Via MiddleMinnesota (Views of a Moderate Pol)'s round-up of Outstate News headlines, Bluestem learns of more Greater Minnesota newspapers challenging the wisdom of the Republican legislative support of the marriage inequality amendment to the state constitution.
It's not just the editorial boards of papers like the Winona Daily News--which tends to be socially liberal--but conservative papers like the Fairmont Sentinel that are calling out the Republican majorities for fast-tracking the constitutional amendment through the state legislature.
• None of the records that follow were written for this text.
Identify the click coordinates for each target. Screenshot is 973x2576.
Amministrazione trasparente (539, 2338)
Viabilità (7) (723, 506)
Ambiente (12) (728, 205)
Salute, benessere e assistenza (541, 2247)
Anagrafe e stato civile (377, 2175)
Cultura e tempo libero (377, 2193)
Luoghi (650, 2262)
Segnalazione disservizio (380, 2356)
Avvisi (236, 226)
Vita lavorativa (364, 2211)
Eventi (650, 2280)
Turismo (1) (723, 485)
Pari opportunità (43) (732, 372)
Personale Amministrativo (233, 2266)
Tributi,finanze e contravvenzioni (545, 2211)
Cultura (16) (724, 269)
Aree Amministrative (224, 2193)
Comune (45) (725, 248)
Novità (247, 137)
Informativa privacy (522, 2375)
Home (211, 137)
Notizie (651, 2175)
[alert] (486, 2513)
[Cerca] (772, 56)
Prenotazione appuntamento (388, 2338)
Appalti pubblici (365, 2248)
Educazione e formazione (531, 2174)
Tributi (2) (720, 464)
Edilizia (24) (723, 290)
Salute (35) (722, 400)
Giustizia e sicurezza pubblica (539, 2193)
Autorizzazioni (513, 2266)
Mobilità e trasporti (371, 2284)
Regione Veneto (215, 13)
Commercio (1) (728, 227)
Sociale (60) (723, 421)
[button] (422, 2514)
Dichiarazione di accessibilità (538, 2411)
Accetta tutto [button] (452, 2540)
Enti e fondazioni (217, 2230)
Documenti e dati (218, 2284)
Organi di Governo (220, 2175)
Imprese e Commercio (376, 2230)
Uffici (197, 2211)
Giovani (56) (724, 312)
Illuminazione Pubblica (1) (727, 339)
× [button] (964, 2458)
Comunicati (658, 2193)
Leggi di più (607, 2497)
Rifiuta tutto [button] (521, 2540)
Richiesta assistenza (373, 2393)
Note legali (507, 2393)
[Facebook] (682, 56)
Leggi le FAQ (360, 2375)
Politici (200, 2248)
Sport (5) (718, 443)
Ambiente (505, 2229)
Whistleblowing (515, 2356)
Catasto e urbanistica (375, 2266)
The Sentinel weighs the question in Gay marriage issue is about clashing cultures:
Why is the state involved? Why does it have the final say on what constitutes "marriage"?and what does not? The answer lies in legal history and rights associated with property, inheritance, tax law, work benefits, etc. Marriage is like a permit into these benefits.
It's difficult to imagine how letting gay partners enjoy these rights causes real harm to any other member of society. Those other members still retain their rights. However, gay marriage - or triangular marriage, or polygamy - does represent a direct threat to the religious and cultural beliefs that tend to dominate our society. But we have to ask whether it is these specific beliefs or a tolerance for others' beliefs that underpins our free nation. [emphasis added]
Other papers are taking a stand as well.
Rich Glennie, editor of the McLeod County Chronicle, opposes putting same-sex marriage on the same footing as hetero marriage. He also opposes the amendment, he writes in Use constitutional amendment process only when necessary:
The Minnesota Legislature is playing a dangerous game with proposals for state constitutional amendments on the ballot in 2012. If Minnesotans are not careful we will be running down the same road with California and its endless supply of propositions and state plebiscites. With all these votes, who needs representative government? Let us become a pure democracy, put everything to the popular vote and then see what happens.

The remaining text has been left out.